Efficacy and cost-effectiveness of autologous bone marrow transplantation in metastatic breast cancer. Estimates using decision analysis while awaiting clinical trial results
B. E. Hillner, T. J. Smith and C. E. Desch
Department of Internal Medicine, Medical College of Virginia, Virginia Commonwealth University, Richmond 23298.
OBJECTIVE--To assess the efficacy and cost-effectiveness of standard
chemotherapy and high-dose chemotherapy with autologous bone marrow
transplantation (ABMT) in metastatic breast cancer. DESIGN--Decision
analysis model using a Markov process. SETTING--Response and recurrence
rates from the published literature for standard therapy and from case
series of ABMT. Costs were based on local charges and on adjusted Medicare
data. PATIENTS--Hypothetical cohorts of women with metastatic breast cancer
who had no bone marrow involvement and no comorbid illness.
INTERVENTION--The standard chemotherapy cohort received cyclophosphamide,
doxorubicin, and fluorouracil. The ABMT cohort was treated with intense
induction chemotherapy, then additional high-dose chemotherapy following a
remission, with ABMT support. MAIN OUTCOME MEASURES--Anticipated survival,
incremental cost per year of life, and incremental cost per
quality-adjusted year of life gained using a 5-year time horizon. Rigorous
sensitivity analyses were done, including assessing a benefit "tail" of
normal life expectancy for those free of disease after 5 years.

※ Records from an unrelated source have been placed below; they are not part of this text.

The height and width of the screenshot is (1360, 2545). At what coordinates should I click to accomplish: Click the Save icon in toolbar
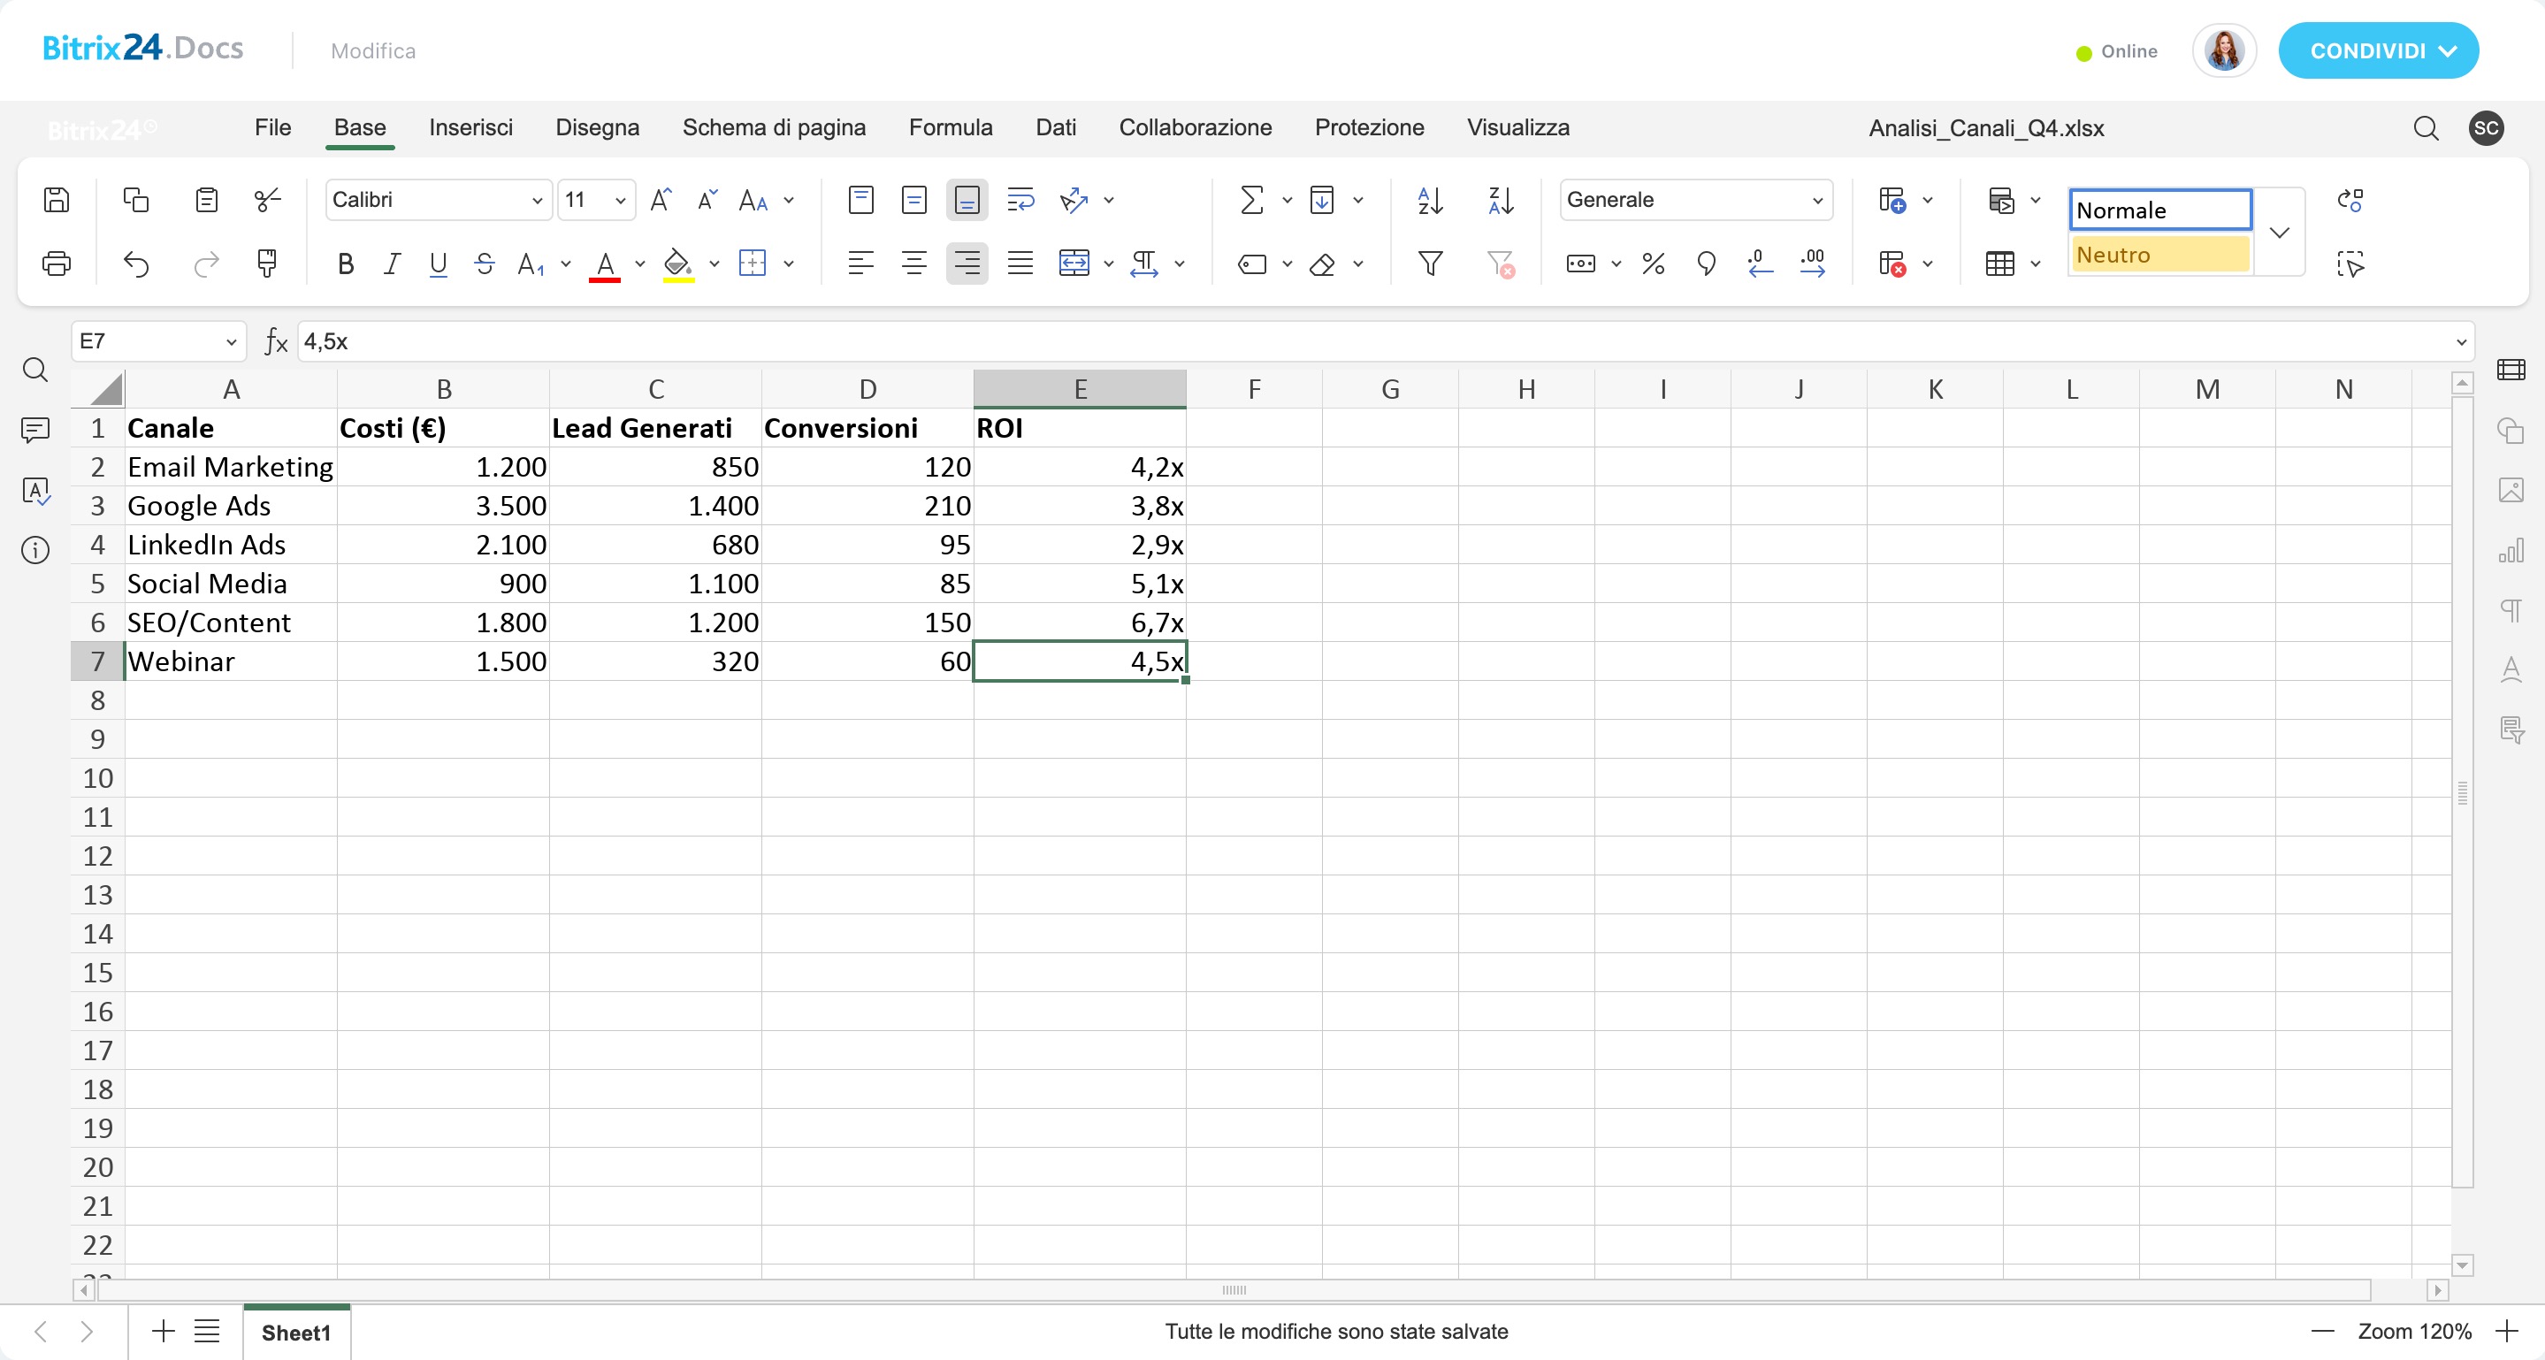[x=56, y=200]
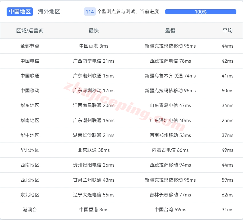This screenshot has width=243, height=220.
Task: Select the 港澳台 row label
Action: (30, 210)
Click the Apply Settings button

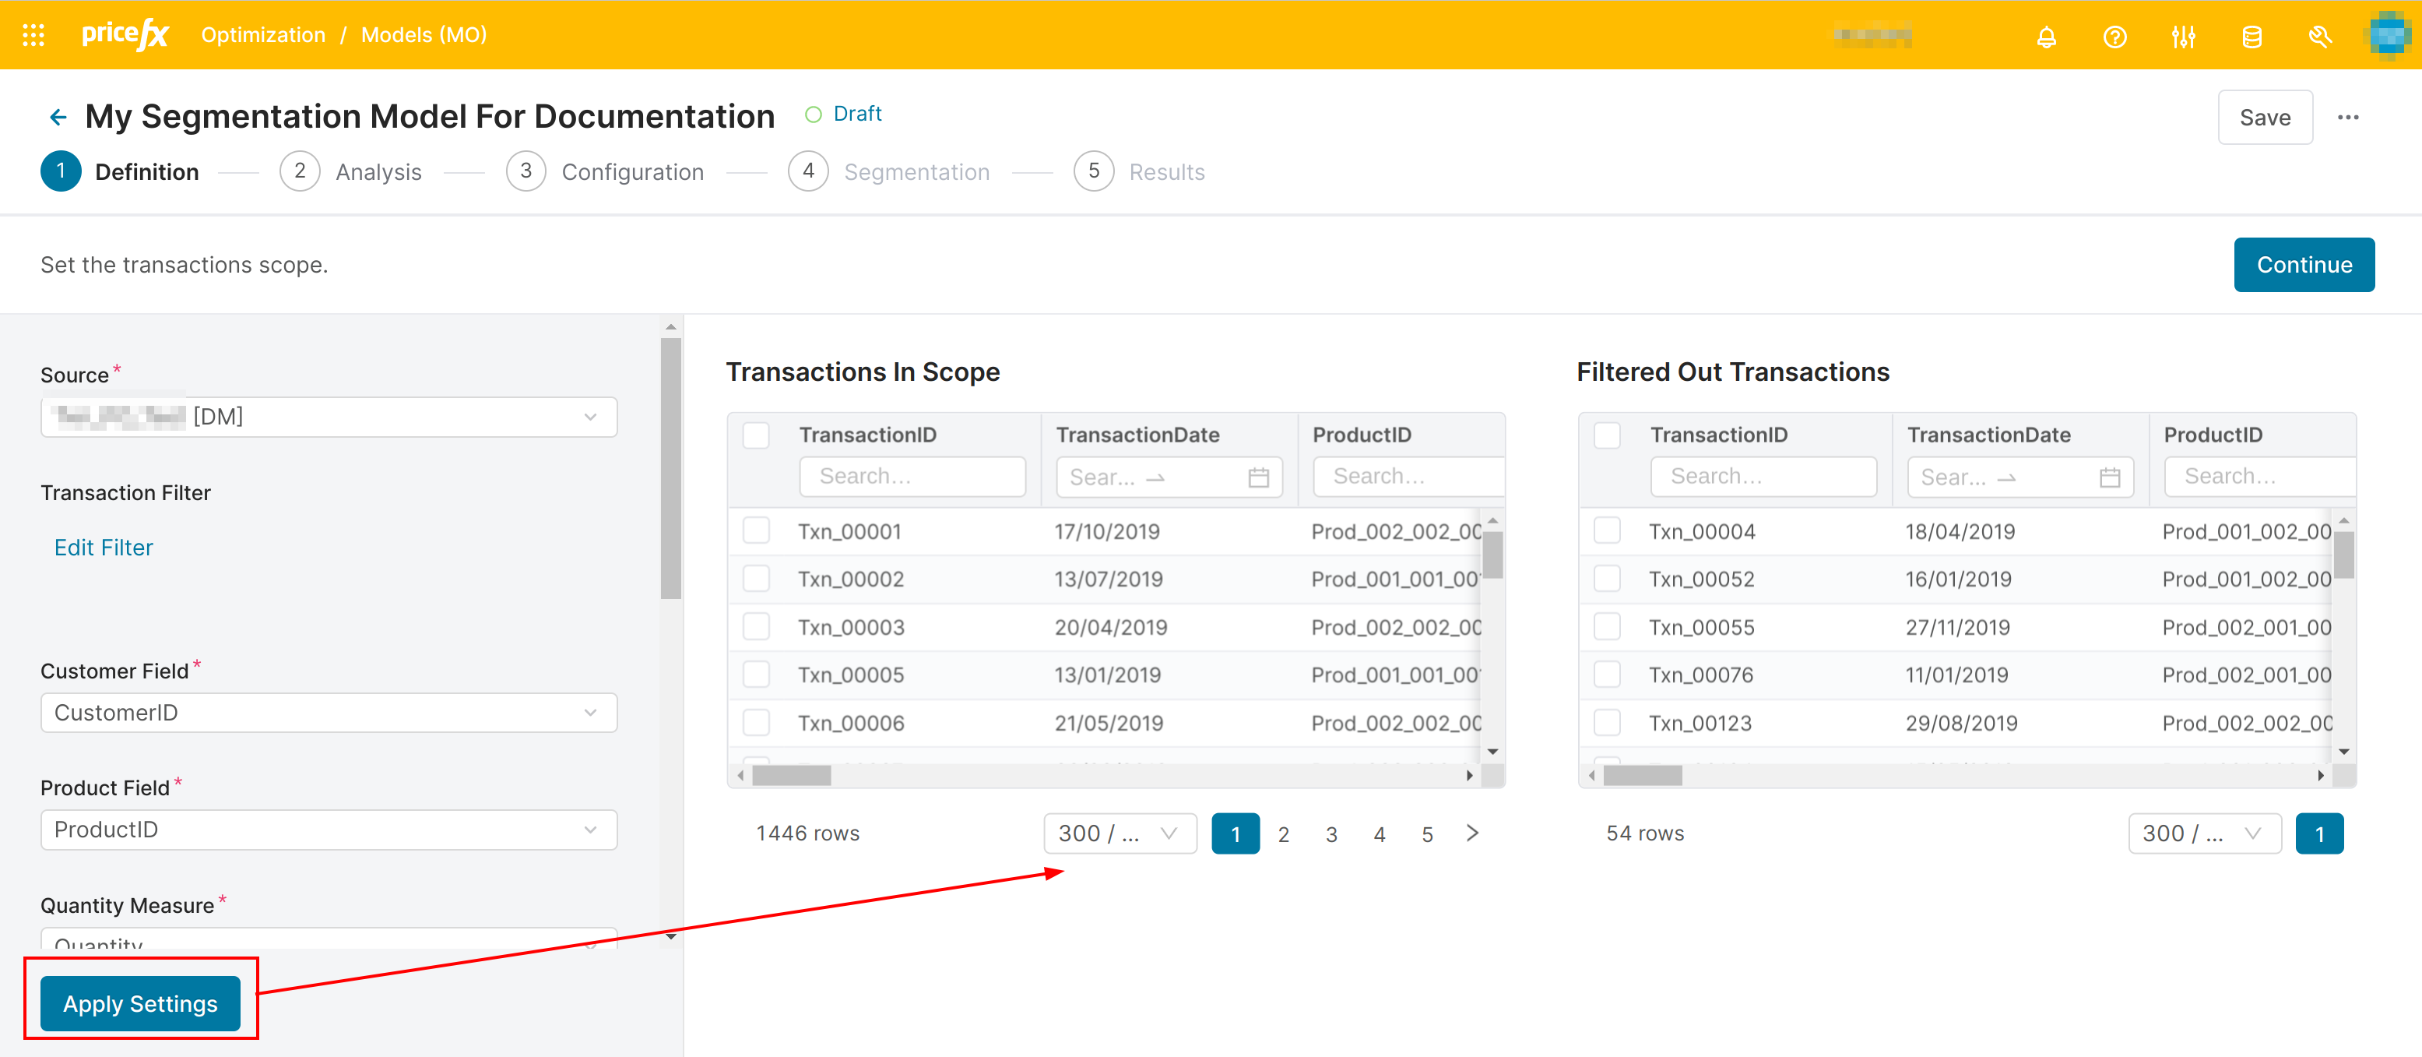tap(140, 1004)
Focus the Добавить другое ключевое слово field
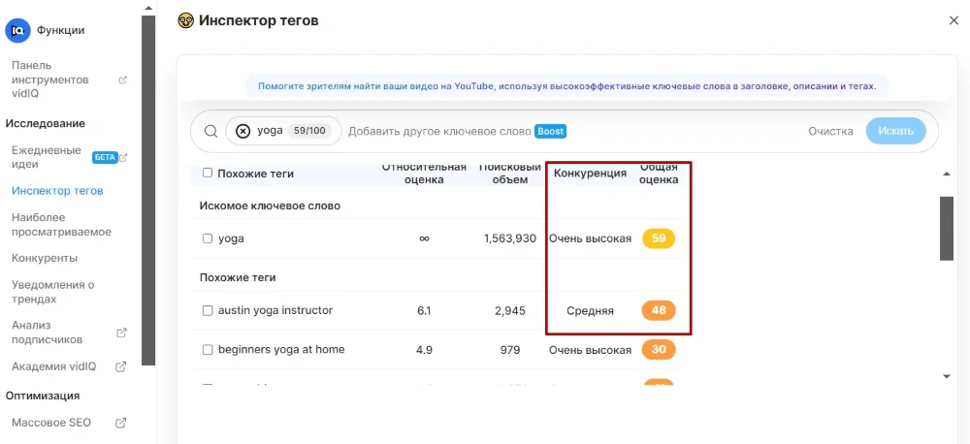This screenshot has width=970, height=444. click(438, 131)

RESULTS--ABMT was the preferred approach under almost all assumptions, but
the size of the benefit varied greatly. ABMT had a survival benefit of 6.0
months at 5 years at an incremental cost of $115,800 per year of life
saved. If patients who were free of disease after 5 years had normal
survival, the benefit was 18.1 months at an incremental cost of $28,600 per
year. The benefit of ABMT was primarily dependent on whether the recurrence
risk was constant or decreases after a finite period of time.
CONCLUSION--Using reasonable assumptions, ABMT provided a substantial
benefit but at a cost that may be untenable. Decision analysis highlights
the limitations in the currently available data and the assumptions made
for the emotional question of using ABMT in metastatic breast cancer. The
model supports the need for randomized clinical trials.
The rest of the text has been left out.